== EXERCISE AIM ==
Please copy each line from the entries that contains the string "pixels".

== GIVEN RECORDS ==

• • • •

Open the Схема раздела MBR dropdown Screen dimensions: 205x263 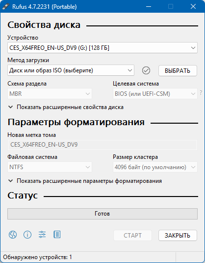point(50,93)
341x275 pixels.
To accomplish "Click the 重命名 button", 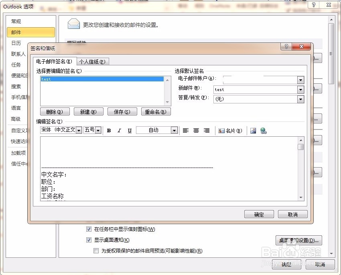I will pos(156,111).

• • • •

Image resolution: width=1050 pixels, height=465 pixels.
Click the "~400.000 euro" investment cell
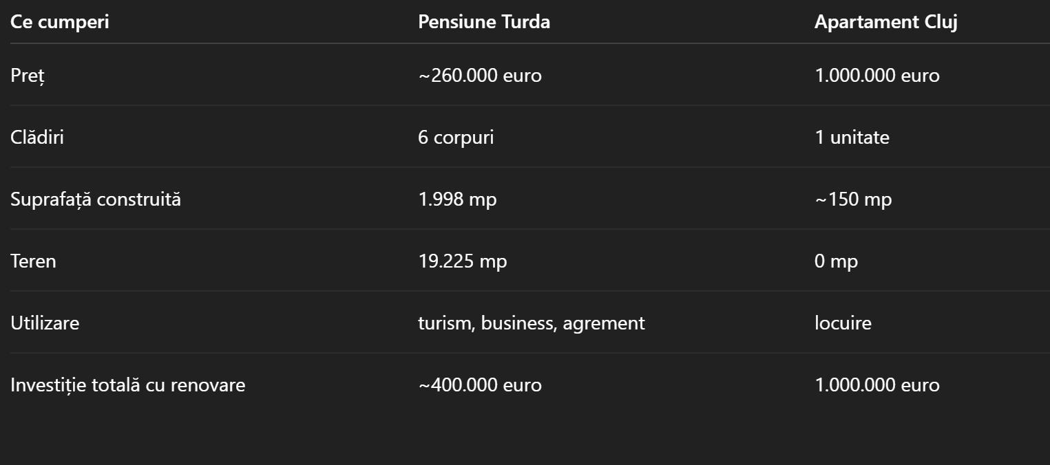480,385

• • • •

== FINAL ANSWER ==
341x275 pixels.
Image resolution: width=1050 pixels, height=465 pixels.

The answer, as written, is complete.